2. The method of claim 1, wherein providing a plurality of laser sources comprises providing a plurality of lasers, a laser for each provided scanner, each of the plurality of lasers providing a laser beam for a respective one of the scanners.
3. The method of claim 1, and further comprising selectively pre-heating the material with at least one laser beam.
4. The method of claim 3, wherein pre-heating the material comprises providing a plurality of laser beams each having a thermal energy.
5. The method of claim 4, wherein pre-heating further comprises providing a plurality of laser beams each having a different thermal energy.
6. The method of claim 3, wherein pre-heating further comprises providing a plurality of laser beams having a spot size.
7. The method of claim 6, wherein pre-heating further comprises providing a plurality of laser beams each having a different spot size.

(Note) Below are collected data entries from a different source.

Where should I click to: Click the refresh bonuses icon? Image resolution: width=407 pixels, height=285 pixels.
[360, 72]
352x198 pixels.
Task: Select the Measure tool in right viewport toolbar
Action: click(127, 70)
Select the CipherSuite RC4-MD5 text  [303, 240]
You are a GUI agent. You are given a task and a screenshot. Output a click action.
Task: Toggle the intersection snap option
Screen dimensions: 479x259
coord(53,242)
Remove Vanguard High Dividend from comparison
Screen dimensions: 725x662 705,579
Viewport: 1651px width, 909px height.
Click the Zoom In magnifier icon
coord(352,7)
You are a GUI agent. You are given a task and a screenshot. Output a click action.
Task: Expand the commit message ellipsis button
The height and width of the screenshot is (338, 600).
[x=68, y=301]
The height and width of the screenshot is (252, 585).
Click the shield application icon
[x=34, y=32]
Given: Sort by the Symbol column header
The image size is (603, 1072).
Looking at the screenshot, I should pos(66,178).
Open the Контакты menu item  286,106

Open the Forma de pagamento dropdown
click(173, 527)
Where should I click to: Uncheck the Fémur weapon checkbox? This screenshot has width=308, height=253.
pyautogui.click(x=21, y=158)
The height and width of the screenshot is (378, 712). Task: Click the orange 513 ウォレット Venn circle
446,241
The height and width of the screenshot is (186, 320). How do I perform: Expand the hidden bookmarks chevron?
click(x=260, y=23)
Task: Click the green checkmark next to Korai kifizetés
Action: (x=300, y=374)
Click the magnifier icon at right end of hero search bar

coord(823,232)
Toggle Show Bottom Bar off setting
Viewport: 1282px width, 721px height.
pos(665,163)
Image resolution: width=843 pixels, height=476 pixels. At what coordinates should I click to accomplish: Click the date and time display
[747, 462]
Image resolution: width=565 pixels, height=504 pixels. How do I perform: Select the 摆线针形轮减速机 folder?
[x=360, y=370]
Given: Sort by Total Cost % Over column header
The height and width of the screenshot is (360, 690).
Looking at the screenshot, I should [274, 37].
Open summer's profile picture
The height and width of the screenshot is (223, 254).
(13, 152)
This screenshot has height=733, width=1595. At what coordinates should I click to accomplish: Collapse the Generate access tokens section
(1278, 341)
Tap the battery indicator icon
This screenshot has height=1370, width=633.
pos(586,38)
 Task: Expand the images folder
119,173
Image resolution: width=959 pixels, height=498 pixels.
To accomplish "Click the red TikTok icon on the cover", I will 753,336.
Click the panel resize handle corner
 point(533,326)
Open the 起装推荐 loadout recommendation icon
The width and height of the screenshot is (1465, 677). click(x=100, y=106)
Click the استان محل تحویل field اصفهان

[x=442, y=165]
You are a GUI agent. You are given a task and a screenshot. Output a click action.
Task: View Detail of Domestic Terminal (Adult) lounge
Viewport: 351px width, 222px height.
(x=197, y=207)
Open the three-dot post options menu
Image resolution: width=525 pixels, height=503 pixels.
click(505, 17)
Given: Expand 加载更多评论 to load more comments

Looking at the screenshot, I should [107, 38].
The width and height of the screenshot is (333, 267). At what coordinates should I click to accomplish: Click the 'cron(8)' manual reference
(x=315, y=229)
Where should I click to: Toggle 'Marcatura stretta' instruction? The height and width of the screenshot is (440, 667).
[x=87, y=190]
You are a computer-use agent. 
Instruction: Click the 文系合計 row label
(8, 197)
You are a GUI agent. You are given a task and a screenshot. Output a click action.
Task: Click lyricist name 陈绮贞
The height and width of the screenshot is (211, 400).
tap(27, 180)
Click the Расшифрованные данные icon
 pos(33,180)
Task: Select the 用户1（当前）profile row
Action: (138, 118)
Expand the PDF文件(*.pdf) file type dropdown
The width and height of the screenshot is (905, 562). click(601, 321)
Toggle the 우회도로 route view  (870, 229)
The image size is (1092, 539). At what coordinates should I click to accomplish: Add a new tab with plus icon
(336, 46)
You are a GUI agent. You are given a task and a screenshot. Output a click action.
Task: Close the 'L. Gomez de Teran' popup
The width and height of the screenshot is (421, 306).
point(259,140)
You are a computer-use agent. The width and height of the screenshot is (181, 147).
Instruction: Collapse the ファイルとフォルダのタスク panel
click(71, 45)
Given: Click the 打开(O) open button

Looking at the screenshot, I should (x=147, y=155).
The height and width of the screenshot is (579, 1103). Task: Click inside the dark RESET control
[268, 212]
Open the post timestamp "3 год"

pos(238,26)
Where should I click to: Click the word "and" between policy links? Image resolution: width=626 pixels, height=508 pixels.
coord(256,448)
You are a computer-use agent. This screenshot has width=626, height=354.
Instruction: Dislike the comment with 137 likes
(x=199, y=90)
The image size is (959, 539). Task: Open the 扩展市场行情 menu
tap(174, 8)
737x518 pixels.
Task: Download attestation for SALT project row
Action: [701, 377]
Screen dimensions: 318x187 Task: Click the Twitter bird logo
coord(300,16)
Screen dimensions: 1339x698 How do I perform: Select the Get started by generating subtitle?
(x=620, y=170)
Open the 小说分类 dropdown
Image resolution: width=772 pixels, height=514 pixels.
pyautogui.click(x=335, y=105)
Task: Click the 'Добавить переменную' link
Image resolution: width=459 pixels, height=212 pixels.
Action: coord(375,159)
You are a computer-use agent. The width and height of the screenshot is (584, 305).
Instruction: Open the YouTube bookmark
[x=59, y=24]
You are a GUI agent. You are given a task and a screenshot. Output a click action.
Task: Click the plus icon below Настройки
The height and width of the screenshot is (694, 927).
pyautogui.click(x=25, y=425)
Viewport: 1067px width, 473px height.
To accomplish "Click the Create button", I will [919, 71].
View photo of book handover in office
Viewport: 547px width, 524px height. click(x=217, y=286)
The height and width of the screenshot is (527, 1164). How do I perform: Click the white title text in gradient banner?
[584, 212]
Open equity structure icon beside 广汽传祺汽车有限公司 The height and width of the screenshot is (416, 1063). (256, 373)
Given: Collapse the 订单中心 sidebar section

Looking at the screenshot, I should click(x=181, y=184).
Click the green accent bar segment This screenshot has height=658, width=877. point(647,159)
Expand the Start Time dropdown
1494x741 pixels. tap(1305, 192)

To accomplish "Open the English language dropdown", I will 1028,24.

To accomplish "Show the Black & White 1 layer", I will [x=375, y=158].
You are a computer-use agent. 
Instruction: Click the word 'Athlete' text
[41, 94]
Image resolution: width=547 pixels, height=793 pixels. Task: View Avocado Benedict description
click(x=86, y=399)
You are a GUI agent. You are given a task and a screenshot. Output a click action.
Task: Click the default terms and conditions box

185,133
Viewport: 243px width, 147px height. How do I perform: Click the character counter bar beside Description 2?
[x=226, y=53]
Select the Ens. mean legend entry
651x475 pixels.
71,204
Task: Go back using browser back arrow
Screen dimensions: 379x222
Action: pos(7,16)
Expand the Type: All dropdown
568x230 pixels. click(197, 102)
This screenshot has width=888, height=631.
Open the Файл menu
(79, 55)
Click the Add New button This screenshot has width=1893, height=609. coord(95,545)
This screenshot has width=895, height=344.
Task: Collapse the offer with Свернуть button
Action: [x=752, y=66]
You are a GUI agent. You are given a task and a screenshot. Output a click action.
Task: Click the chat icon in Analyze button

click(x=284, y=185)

8. The method of claim 1, wherein the plurality of scanners are positioned in the system such that their optical axes are offset at the first and the second angles toward each other.
9. The method of claim 1, wherein selectively directing comprises directing selectively directing mirrors of the plurality of scanners to steer the plurality of laser beams for applying laser energy to the selected pattern and wherein the plurality of laser beams are concurrently directed to at least a length selected pattern.
10. The method of claim 1, wherein the first field of view of the first scanner and the second field of view of the second scanner are the same.
11. The method of claim 1, wherein the one or more materials comprise powder-based materials.
12. The method of claim 11, wherein the one or more power-based materials comprise a metal.
13. The method of claim 11, wherein the one or more powder-based materials comprise a plastic.
14. The method of claim 1, wherein the one or more materials comprise photocurable polymer based materials.
15. The method of claim 1, wherein the first angle and the second angle are between about 2° and about 60°.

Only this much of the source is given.